● **Given exercise**
Please reproduce the passage of the text on UK food markets between "I live in London" and "supermarkets so much.", inclusive, keeping every word and mark unchanged.

● **Text**
So what do our markets tell us about food culture in the UK? Do we really prefer taking pictures of beautiful arrangements of food in the market, rather than cooking with these same raw ingredients? And do you think other markets in the UK are following the same pattern as Borough? Tell us about your local market.

Shelia Dillon is the presenter of Radio 4’s The Food Programme.

Comments

  • Comment number 1.

    I've been a regular shopper at Islington farmer's market for some years now. About a year ago this market moved to Chapel Market, a famous traditional east end market site. This seemed to me a good idea as I felt it could regenerate this raggedy old street and perhaps help to integrate some of the different groups of people in this part of town. There were some initial reservations from some of the suppliers and some of the local traders but the farmer's market now seems to be thriving again, with local appreciation, and I hope that remains the case. As for Borough, it still has fantastic produce and if you time it right you can miss the hoards, but it does need go keep a check on rents and thereby final retail prices.

  • Comment number 2.

    I live in London and love the Borough Market, although it's not the cheapest place to buy food and its a bit of a trek from where I live. Our local market in Balham has pretty much died a death. I wish there was a quality market closer to me so I wouldn't have to use the supermarkets so much.

  • Comment number 3.

    In our village we have a true farmers' market - great produce from local producers and farms. Not the inevitable jars of chutney, but meat from the community farm, local organic veg and our very own cheesemakers. We even have a goat farm selling meat to order. But it's not just that, it has a sense of community, where most villagers pop along because they know they will bump into someone they know. It's cheery and fun, and people want to support local producers. And that's where Borough Market has begun to fall down - it doesn't feel like a market serving the community anymore, it's just somewhere to admire the food and stand in awe outside Neal's Yard Dairy. Not quite Disney, but not far off.

  • Comment number 4.

● **Material shown**

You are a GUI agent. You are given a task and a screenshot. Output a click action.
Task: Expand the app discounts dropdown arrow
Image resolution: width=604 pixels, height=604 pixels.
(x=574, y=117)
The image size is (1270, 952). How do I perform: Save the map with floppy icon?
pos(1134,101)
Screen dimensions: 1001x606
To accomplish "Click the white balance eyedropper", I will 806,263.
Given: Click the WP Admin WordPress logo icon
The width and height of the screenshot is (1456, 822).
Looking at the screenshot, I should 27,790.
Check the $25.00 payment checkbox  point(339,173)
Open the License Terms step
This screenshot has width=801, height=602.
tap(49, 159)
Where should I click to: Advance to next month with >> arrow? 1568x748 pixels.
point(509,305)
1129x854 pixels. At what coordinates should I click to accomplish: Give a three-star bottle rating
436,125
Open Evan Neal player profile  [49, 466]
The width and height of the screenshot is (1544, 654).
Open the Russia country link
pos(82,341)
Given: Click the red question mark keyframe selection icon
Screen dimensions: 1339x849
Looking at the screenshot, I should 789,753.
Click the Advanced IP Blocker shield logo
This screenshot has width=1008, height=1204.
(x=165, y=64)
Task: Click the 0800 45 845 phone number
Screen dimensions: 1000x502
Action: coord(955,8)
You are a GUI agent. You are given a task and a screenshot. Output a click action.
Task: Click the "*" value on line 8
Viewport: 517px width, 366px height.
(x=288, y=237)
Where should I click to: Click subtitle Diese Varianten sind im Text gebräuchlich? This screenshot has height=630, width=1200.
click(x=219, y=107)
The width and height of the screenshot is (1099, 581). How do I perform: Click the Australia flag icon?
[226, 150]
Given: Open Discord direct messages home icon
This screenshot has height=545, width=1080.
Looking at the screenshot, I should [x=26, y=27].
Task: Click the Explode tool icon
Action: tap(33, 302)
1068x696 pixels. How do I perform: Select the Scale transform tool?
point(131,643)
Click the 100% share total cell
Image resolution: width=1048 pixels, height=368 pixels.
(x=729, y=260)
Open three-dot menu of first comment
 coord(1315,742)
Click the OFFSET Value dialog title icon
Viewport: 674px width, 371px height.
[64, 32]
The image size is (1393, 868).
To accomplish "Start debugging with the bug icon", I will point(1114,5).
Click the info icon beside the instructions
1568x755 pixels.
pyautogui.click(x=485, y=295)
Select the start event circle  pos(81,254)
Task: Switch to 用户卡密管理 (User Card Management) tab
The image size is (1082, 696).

● **Output**
I live in London and love the Borough Market, although it's not the cheapest place to buy food and its a bit of a trek from where I live. Our local market in Balham has pretty much died a death. I wish there was a quality market closer to me so I wouldn't have to use the supermarkets so much.